Monday, October 19, 2009

Smoke, Lilies, and Jade

Nugent, Richard B. "Smoke, Lilies and Jade." The Portable Harlem Renaissance Reader. Ed. David L. Lewis. New York: Viking Penguin, 1994. 569-83. Print.

This prose was extremely difficult to understand. What I did manage to grasp from it, though, is a sense of worldly unification. The main character, Alex, finds love in two places – one a black woman and the other a white man. The interwoven dream sequences with the distorted reality paint a hazy picture of a kind of love that spans sex and race, bringing into it all of the famous names from the Harlem Renaissance. The message, if I’m reading this correctly, is that the writers and artists of the Renaissance are, in a way, working together to form this unification of love.

• **Data under study**

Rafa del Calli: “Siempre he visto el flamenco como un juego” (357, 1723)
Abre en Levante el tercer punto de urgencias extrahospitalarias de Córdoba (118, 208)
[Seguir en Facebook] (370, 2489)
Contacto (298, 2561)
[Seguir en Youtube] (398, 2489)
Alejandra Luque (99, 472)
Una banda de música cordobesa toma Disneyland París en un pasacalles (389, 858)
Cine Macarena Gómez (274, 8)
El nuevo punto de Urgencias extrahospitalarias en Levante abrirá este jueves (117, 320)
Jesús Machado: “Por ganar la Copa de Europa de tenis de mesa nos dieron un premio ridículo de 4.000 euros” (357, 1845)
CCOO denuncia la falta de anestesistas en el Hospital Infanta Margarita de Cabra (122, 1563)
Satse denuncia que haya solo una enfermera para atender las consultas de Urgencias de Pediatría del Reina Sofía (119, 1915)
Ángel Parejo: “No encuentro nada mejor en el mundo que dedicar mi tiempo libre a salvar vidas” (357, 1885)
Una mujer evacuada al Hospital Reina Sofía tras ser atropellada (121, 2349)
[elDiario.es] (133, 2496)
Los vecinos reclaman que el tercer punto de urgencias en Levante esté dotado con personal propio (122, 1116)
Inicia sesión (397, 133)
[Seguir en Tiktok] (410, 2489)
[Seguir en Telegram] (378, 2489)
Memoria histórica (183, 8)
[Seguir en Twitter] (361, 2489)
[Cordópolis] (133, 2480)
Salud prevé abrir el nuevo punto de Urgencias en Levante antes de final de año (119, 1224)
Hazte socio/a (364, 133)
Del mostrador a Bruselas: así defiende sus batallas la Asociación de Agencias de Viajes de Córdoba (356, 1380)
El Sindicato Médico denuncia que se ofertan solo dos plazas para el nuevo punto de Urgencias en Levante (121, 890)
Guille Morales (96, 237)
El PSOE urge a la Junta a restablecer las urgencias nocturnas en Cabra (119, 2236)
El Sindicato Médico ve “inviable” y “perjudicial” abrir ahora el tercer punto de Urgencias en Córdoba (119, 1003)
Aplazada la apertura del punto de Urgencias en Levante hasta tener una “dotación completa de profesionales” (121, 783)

• **What is needed**
According to the post about "Smoke, Lilies and Jade," in which two places does the main character, Alex, find love? The records have nothing to do with what follows.

• **Written response**
Alex finds love in a black woman and a white man.